Activity: Beginning at the line that mentions "You are a computer-use agent.", retype the rest of the records below exactly. Pictures are not part of the copy.
◇ ◇ ◇ ◇ ◇ ◇ ◇
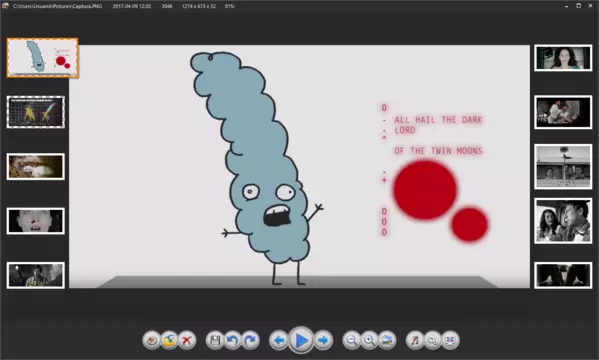Save the image with the floppy disk icon

coord(215,340)
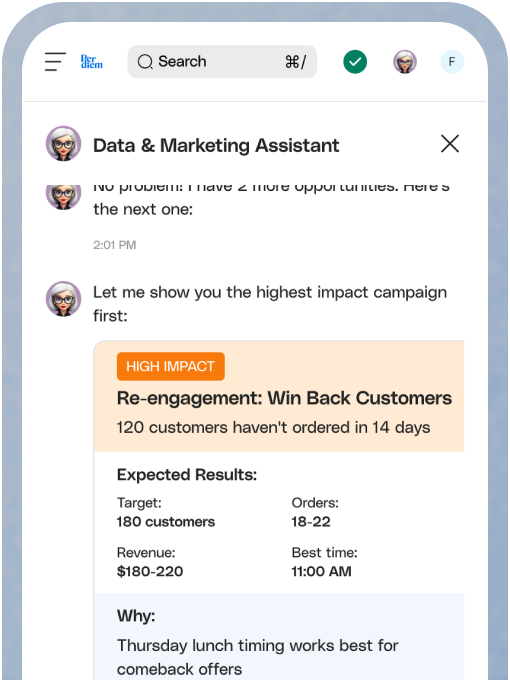
Task: Close the Data & Marketing Assistant panel
Action: point(450,144)
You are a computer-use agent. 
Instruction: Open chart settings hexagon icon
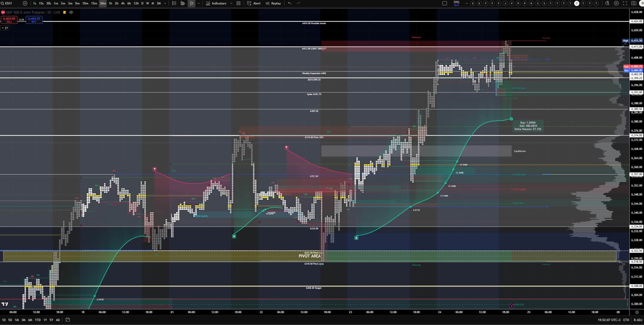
◇ ◇ ◇ ◇ ◇ ◇ ◇
Task output:
You are a computer-use agent. 
Instruction: Open chart settings hexagon icon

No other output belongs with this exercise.